Supplied records:
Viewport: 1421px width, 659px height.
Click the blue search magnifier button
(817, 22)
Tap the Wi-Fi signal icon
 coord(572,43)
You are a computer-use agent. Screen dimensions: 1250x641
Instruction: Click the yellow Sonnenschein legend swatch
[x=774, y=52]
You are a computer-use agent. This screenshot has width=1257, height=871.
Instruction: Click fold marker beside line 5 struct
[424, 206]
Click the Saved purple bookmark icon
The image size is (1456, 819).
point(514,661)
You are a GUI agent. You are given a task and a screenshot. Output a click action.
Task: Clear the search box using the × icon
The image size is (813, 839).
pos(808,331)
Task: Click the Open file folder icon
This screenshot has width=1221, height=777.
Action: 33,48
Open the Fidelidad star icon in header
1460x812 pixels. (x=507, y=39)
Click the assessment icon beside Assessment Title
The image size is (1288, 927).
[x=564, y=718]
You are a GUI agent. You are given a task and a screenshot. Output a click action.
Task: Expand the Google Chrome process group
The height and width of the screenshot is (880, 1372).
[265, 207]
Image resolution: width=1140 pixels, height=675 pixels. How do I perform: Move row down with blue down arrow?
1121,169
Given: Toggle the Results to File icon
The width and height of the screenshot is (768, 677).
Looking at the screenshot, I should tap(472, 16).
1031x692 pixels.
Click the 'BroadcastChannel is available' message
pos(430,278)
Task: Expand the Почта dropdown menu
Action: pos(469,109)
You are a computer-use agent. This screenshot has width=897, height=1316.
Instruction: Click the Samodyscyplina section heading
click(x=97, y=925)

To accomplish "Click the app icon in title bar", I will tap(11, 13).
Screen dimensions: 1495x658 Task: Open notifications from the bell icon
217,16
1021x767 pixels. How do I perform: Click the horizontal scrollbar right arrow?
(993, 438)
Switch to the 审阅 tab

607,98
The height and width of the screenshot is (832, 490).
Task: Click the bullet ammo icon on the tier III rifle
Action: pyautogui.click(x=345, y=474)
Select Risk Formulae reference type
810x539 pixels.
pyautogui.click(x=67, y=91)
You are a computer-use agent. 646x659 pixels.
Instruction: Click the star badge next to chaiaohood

Short task: Locate every line in the records above that contains the word "blue" and copy each one in full, treating case as significant.

Solution to the problem:
Click the blue search magnifier button
Image resolution: width=1140 pixels, height=675 pixels. How do I perform: Move row down with blue down arrow?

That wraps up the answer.